Okuma metni |
Belediyeler
Yerel seçimlerde iktidarın belediyeleri kaybettiği, muhalefetin kazanmasıyla birçok dengelerin değiştiği görülüyor.
Muhalefetin belediyeleri kazanmasıyla belediyelerde inanılmaz borçlar ortaya çıktı.
Belediyeleri kazanan muhalefet yöneticileri iktidar döneminde edinilen akıl almaz devasa borçları büyük afişlerle halk görsün diye belediye binasına asıyorlar.
Belediye binalarına asılan afişler sosyal medyada yer alması sonucu öğreniyoruz ki; 22 Yıldan beri halka hizmet etmekle yükümlü olan belediyelerde ne paralar dönmüş.
Yazık!!!
Belediyelerin bu kadar borç batağında olmasından kimler sorumlu?
Kaybedilen belediyeler arasında bir tane borçsuz belediye olmaz mı?
Merkezi hükümetten bu konuda çıt yok!
Neden?
Merkezi hükümet 22 yıldan beri belediyeleri neden denetlemedi?
Biliyordu da sesini bilerek mi çıkarmadı?
Seçimlerin üzerinden bu kadar zaman geçmesine rağmen iktidar temsilcilerinden bu konuda hala açıklama yapan yok!
Belediyelerde bu kadar borç varsa, merkezi hükümet ne kadar borçlu?
Merkezi hükümette neler olduğuna erken veya zamanında yapılacak genel seçimler sonucu öğreneceğiz.
Kayyumlar
Kürt illerinde Dem Parti daha önceki seçimlerde olduğu gibi kayyumları sildi, süpürdü.
Kürt seçmen iktidara istediğin kadar ‘Kayyum atama yap, sana oy vermiyoruz, seni tanımıyoruz’ mesajı verdi. Seçimden hemen sonra iktidar Van belediyesine yargı oyunuyla yine kayyum atamaya çalıştı. Seçimlerde Dem Parti Van’da yüzde 55 oy almasına rağmen YSK, mazbatayı yüzde 27 oy alan AKP adayına vermek istedi.
Dem Parti seçmeni sokaklara döküldü. ‘Bizim oyumuza, bizim tercihimize kayyum atayamazsın’ dedi.. Seçmen Van merkezi olmak üzere 14 ilçede tercihlerine sahip çıktı. Seçmen iktidarın girişimlerini boşa çıkardı. YSK Başkanı Van ve ilçelerde Dem Parti’nin seçimleri kazandığını ilan etmek zorunda kaldı.
İktidar bu kez Mardin ve Diyarbakır belediyelerine göz dikti, seçmen yine iktidarın hamlelerini boşa çıkardı.
İktidarın kayyum politikası çökerken, kayyumlar inanılmaz borçlarla çekip gitti.
Sadece borçlar mı?

Yönerge | Yukarıdaki okuma metninde soru işaretiyle biten tüm cümleleri metindeki sırayla yazın.

Veri kesitleri |
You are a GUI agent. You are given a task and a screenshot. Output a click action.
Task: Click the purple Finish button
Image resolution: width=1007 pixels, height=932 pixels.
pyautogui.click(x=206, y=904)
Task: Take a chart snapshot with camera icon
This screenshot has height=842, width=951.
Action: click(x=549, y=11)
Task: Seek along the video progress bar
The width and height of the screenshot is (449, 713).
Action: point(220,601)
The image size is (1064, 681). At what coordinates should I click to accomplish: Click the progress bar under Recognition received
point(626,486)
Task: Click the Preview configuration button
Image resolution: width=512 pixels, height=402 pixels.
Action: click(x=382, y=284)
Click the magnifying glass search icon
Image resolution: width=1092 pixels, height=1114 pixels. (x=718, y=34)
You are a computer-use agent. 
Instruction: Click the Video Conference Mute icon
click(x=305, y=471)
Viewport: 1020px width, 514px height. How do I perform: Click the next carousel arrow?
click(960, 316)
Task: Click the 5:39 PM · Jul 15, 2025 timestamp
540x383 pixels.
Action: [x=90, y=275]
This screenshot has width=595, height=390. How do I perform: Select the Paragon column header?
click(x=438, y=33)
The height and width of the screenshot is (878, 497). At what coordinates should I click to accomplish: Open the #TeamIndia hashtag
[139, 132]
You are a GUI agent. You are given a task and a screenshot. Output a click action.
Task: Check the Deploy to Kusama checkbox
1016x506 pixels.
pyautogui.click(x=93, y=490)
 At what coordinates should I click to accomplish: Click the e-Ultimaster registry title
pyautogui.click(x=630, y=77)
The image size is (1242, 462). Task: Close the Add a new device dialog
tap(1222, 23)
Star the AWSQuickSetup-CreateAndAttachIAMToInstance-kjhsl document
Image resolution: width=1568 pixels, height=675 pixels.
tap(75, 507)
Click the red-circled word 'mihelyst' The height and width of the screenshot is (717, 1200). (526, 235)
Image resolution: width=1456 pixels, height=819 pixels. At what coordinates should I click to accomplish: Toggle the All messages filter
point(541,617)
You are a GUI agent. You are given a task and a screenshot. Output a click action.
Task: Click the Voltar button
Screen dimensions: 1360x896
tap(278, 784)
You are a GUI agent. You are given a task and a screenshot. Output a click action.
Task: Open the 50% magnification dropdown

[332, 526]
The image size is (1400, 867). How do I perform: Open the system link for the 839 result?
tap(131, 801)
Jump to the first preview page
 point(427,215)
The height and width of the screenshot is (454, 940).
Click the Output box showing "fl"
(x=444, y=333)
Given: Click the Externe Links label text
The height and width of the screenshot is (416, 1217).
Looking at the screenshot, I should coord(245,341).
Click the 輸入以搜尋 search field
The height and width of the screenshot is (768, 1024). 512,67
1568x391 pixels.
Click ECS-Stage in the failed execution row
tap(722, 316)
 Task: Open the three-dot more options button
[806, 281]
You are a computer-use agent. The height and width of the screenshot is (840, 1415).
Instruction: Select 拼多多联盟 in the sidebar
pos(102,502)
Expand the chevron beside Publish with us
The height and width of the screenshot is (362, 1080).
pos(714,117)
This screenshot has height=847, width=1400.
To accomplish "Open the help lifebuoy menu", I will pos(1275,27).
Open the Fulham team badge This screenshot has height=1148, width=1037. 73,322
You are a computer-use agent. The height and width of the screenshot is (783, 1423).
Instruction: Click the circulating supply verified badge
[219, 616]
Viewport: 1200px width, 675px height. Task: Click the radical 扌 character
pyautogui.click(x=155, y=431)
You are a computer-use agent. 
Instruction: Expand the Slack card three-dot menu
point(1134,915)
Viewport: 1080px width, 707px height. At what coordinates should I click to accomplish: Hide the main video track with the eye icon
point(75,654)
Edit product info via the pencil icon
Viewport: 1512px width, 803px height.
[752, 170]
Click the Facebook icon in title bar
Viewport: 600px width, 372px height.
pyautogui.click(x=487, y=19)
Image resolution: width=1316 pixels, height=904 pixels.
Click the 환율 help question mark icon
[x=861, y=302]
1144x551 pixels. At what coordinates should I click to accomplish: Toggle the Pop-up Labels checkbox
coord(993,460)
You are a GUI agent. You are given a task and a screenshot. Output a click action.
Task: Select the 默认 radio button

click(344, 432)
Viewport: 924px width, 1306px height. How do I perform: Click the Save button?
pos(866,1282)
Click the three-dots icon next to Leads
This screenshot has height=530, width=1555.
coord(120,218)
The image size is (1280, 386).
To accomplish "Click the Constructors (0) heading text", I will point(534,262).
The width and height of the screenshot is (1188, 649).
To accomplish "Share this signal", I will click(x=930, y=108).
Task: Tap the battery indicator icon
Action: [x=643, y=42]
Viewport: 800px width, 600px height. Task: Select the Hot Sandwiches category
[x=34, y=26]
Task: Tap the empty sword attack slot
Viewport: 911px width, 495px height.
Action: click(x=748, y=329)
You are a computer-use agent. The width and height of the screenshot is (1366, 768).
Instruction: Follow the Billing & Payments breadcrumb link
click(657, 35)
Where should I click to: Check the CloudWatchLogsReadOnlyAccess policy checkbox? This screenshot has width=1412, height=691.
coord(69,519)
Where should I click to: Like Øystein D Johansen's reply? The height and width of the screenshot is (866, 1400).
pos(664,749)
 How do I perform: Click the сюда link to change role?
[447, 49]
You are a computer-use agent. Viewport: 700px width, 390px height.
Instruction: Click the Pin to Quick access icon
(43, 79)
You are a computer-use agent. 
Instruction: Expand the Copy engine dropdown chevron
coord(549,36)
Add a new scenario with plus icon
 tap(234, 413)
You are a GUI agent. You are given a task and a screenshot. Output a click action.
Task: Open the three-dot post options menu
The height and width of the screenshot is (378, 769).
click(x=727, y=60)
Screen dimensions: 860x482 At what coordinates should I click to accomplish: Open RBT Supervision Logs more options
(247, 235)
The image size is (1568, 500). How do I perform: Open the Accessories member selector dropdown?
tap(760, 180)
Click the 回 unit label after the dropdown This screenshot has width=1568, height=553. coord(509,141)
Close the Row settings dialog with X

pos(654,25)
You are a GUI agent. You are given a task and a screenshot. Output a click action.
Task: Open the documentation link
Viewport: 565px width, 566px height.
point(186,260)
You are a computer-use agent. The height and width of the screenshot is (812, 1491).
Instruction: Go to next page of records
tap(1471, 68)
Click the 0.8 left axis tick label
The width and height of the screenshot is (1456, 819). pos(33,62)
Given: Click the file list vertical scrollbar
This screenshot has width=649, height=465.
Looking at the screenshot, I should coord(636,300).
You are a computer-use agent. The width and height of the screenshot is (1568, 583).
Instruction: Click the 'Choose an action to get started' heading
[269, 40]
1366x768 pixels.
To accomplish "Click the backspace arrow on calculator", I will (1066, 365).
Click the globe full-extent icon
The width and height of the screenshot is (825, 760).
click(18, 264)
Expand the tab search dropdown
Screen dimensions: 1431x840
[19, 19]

Çözülmüş alıştırma |
1. Belediyelerin bu kadar borç batağında olmasından kimler sorumlu?
2. Kaybedilen belediyeler arasında bir tane borçsuz belediye olmaz mı?
3. Neden?
4. Merkezi hükümet 22 yıldan beri belediyeleri neden denetlemedi?
5. Biliyordu da sesini bilerek mi çıkarmadı?
6. Belediyelerde bu kadar borç varsa, merkezi hükümet ne kadar borçlu?
7. Sadece borçlar mı?